Friday, October 4, 2013

This Week's Menu

Every time I see a commercial for dishwasher soap where the woman takes dishes out of the dishwasher, holds them up, and gives a satisfactory nod before putting the glass away, I think, "How ridiculous, nobody does that." I totally did that today. I started using a different dishwasher soap and I kept looking at my glasses and utensils and thinking how sparkly they looked. Who is this person!? If I start talking about buying a minivan just shoot me.

Monday: Hoisin Glazed Salmon with Indian-Spiced Lentil Mango Salad I already posted this recipe I was so stoked about it.

Tuesday: Chicken and Cheese Enchiladas Tyler made these while I worked late Tuesday. Easy recipe, but I wasn't a fun of soggy tortillas.

Wednesday: Pasta with Roasted Red Pepper and Goat Cheese Alfredo Sauce  (photo above) I have made this dish twice now. It is fantastic and easy. We had Tyler's cousin over for dinner on Wednesday. He lives by himself and seems to survive on beer. I invite him over once in a while to get some vegetables into him. Oh, and we do enjoy his company too. This recipe is now in regular rotation in our house. You can roast peppers under your oven broiler or on the barbeque. I swap milk for cream in the recipe.

Thursday: Grilled Cheese with Roasted Tomato Soup I loosely followed this soup recipe. Usually I use a recipe from America's Test Kitchen for Creamy Creamless Tomoato Soup. Both recipes are good.

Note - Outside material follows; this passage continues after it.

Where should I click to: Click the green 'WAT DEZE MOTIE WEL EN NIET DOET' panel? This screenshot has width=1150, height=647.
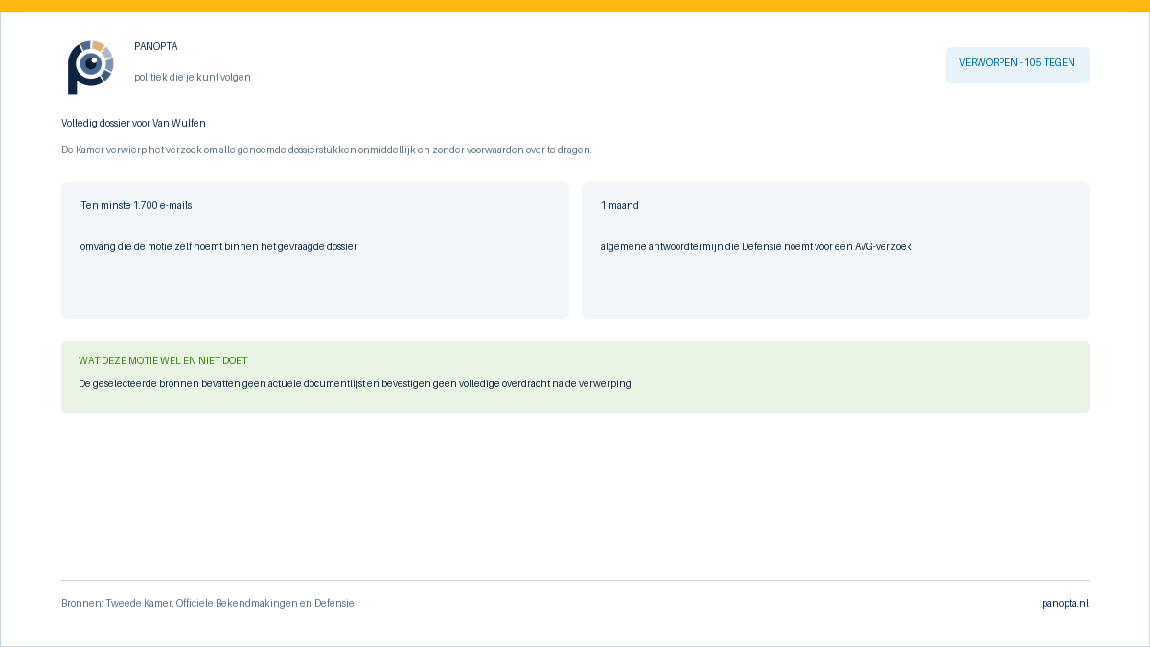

Friday:  Pasta with Slow Cooker Eggplant Tomato Sauce. Very easy to throw everything into the slow cooker, I did this in the 10 minutes I had before leaving for work today. Used white wine instead of red as this is what I had. Very good. The eggplant add chunky texture but picks up all the flavours of the sauce. If you use no-salt-added tomatoes add a teaspoon of kosher salt to the ingredients in the slow cooker.